Gli spinaci sono anche un alimento che contiene molta vitamina K, soprattutto sotto forma di vitamina K1. In media, cento grammi di spinaci crudi contengono ben 483 mcg di vitamina K che equivalgono al 402% del fabbisogno giornaliero.
4. Broccoli
Un altro ortaggio verde con il contenuto nutrizionale più diversificato è il broccolo. Questo ortaggio tuberoso è una fonte di fibre, proteine, vitamine e minerali. Le vitamine più abbondanti nei broccoli sono le vitamine A, C, B6 e, naturalmente, K.

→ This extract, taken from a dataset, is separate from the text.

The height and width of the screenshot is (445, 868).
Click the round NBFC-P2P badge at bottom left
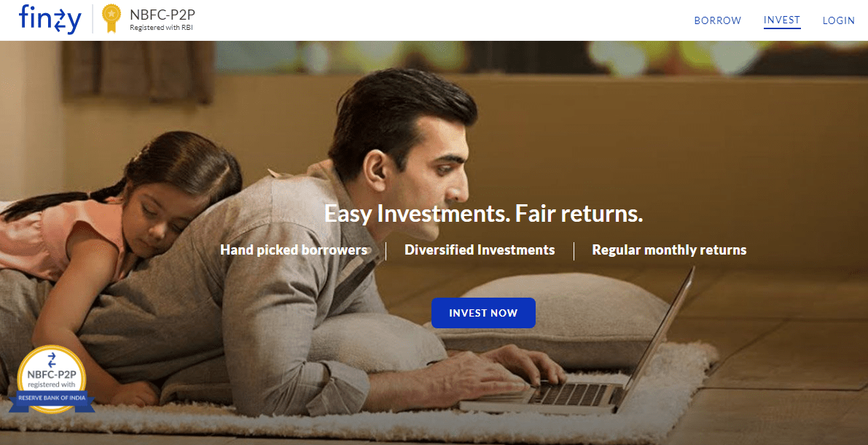coord(52,379)
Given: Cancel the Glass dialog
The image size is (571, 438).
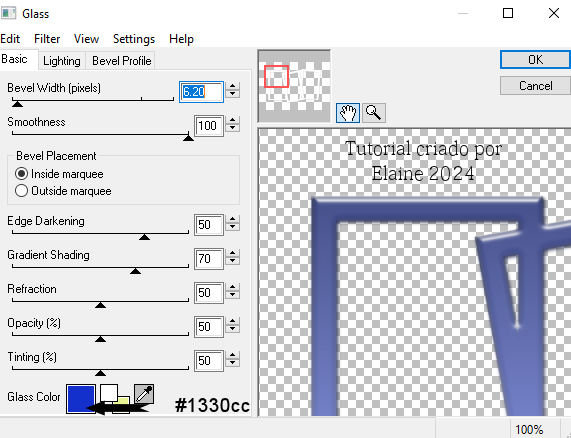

Non hai nemmeno bisogno di mangiare molti broccoli per soddisfare il tuo fabbisogno giornaliero di vitamina K. Abbastanza per mangiare 4 teste di broccoli cotti, si può ottenere un apporto di vitamina K di 141 mcg che equivale al 118% del fabbisogno giornaliero.
5. Fegato di manzo
Oltre a una varietà di verdure verdi, le fonti di vitamina K possono provenire anche da prodotti animali. Uno di questi è il fegato di manzo, che contiene 106 mcg di vitamina K in 100 grammi. Questo importo può soddisfare circa l'88% del tuo fabbisogno giornaliero.
Inoltre, otterrai anche una serie di benefici per la salute del fegato di manzo. I benefici di queste frattaglie includono la riduzione del rischio di anemia, il mantenimento della salute degli occhi e la potenziale prevenzione del cancro e del morbo di Alzheimer.
6. Pollo
La carne di pollo è anche ricca di varie vitamine di cui il tuo corpo ha bisogno. Questo alimento contiene anche una grande quantità di vitamina K, che è di 60 mcg o equivalente al 92% del fabbisogno secondo il tasso di adeguatezza nutrizionale.
Non solo, la carne di pollo è anche una buona fonte di grassi, proteine, vitamine del complesso B, selenio e fosforo. Quindi, assicurati che il pollo sia nel tuo menu settimanale per aiutarti a soddisfare le tue esigenze di vitamine e minerali.
7. Natto
Il natto è un alimento tradizionale giapponese a base di semi di soia fermentati. Il processo di fermentazione arricchisce il contenuto di vitamina K nel natto a 1.103 mcg per cento grammi, pari al 920% del fabbisogno giornaliero.
Oltre alla vitamina K, il natto è anche ricco di proteine, ferro, rame, calcio e batteri buoni, noti anche come probiotici. Secondo uno studio sulla rivista Cellula , i probiotici possono aiutare a ridurre i disturbi di gonfiore, stitichezza e diarrea dovuti a indigestione.
La vitamina K si trova nelle verdure verdi, nella carne, nelle frattaglie e negli alimenti fermentati. Il modo più semplice per soddisfare il tuo fabbisogno giornaliero di vitamina K è includere una varietà di questi alimenti nel tuo menu giornaliero.
Oltre a consumare fonti di vitamina K, non dimenticare di aggiungere oli o grassi sani. La vitamina K è una vitamina liposolubile. L'assunzione di grassi nella dieta aiuterà il tuo corpo ad assorbire questa vitamina in modo ottimale.